### What you have to do
For each record below, give an exact transcription.

### Exercise inputs
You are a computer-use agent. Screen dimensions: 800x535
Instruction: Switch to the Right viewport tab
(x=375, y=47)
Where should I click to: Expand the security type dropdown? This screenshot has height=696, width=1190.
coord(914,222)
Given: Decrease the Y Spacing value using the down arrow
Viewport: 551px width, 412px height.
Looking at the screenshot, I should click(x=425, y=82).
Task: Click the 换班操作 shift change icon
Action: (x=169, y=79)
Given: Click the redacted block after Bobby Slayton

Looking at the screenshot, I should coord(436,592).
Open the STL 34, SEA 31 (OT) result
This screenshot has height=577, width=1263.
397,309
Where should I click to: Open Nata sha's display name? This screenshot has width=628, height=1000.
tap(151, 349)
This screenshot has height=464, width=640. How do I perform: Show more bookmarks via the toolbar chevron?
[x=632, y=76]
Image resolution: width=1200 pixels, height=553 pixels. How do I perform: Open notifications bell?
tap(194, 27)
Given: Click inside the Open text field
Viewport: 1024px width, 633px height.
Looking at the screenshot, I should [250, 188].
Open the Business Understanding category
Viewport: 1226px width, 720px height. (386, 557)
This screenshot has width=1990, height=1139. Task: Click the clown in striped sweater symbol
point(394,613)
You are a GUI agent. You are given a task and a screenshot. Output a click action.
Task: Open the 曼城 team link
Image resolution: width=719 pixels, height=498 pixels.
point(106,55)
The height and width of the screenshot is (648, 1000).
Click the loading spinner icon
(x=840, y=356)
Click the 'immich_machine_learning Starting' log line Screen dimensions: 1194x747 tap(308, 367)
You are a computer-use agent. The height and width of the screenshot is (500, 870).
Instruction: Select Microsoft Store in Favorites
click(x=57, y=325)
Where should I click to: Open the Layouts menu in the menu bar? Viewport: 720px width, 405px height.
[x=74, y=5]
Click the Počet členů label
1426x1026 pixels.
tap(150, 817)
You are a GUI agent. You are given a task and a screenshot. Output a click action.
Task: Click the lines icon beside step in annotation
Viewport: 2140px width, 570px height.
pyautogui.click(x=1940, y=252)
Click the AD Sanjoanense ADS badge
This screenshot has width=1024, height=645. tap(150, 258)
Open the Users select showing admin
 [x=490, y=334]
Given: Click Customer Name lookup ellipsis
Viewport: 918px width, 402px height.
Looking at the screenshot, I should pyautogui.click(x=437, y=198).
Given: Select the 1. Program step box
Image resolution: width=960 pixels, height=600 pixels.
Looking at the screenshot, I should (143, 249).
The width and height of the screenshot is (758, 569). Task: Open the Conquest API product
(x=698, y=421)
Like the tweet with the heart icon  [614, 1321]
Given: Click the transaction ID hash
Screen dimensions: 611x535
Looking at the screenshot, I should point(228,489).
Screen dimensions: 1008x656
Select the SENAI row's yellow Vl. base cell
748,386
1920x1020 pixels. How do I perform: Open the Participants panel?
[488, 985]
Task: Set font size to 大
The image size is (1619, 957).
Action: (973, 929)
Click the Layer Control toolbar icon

### Output of the task
You are a computer-use agent. Screen dimensions: 800x535
Instruction: Switch to the Right viewport tab
(x=375, y=47)
Where should I click to: Expand the security type dropdown? This screenshot has height=696, width=1190.
coord(914,222)
Given: Decrease the Y Spacing value using the down arrow
Viewport: 551px width, 412px height.
Looking at the screenshot, I should click(x=425, y=82).
Task: Click the 换班操作 shift change icon
Action: (x=169, y=79)
Given: Click the redacted block after Bobby Slayton

Looking at the screenshot, I should coord(436,592).
Open the STL 34, SEA 31 (OT) result
This screenshot has height=577, width=1263.
397,309
Where should I click to: Open Nata sha's display name? This screenshot has width=628, height=1000.
tap(151, 349)
This screenshot has height=464, width=640. How do I perform: Show more bookmarks via the toolbar chevron?
[x=632, y=76]
Image resolution: width=1200 pixels, height=553 pixels. How do I perform: Open notifications bell?
tap(194, 27)
Given: Click inside the Open text field
Viewport: 1024px width, 633px height.
Looking at the screenshot, I should [250, 188].
Open the Business Understanding category
Viewport: 1226px width, 720px height. (386, 557)
This screenshot has width=1990, height=1139. Task: Click the clown in striped sweater symbol
point(394,613)
You are a GUI agent. You are given a task and a screenshot. Output a click action.
Task: Open the 曼城 team link
Image resolution: width=719 pixels, height=498 pixels.
point(106,55)
The height and width of the screenshot is (648, 1000).
Click the loading spinner icon
(x=840, y=356)
Click the 'immich_machine_learning Starting' log line Screen dimensions: 1194x747 tap(308, 367)
You are a computer-use agent. The height and width of the screenshot is (500, 870).
Instruction: Select Microsoft Store in Favorites
click(x=57, y=325)
Where should I click to: Open the Layouts menu in the menu bar? Viewport: 720px width, 405px height.
[x=74, y=5]
Click the Počet členů label
1426x1026 pixels.
tap(150, 817)
You are a GUI agent. You are given a task and a screenshot. Output a click action.
Task: Click the lines icon beside step in annotation
Viewport: 2140px width, 570px height.
pyautogui.click(x=1940, y=252)
Click the AD Sanjoanense ADS badge
This screenshot has width=1024, height=645. tap(150, 258)
Open the Users select showing admin
 [x=490, y=334]
Given: Click Customer Name lookup ellipsis
Viewport: 918px width, 402px height.
Looking at the screenshot, I should pyautogui.click(x=437, y=198).
Given: Select the 1. Program step box
Image resolution: width=960 pixels, height=600 pixels.
Looking at the screenshot, I should (143, 249).
The width and height of the screenshot is (758, 569). Task: Open the Conquest API product
(x=698, y=421)
Like the tweet with the heart icon  [614, 1321]
Given: Click the transaction ID hash
Screen dimensions: 611x535
Looking at the screenshot, I should point(228,489).
Screen dimensions: 1008x656
Select the SENAI row's yellow Vl. base cell
748,386
1920x1020 pixels. How do I perform: Open the Participants panel?
[488, 985]
Task: Set font size to 大
The image size is (1619, 957).
Action: (973, 929)
Click the Layer Control toolbar icon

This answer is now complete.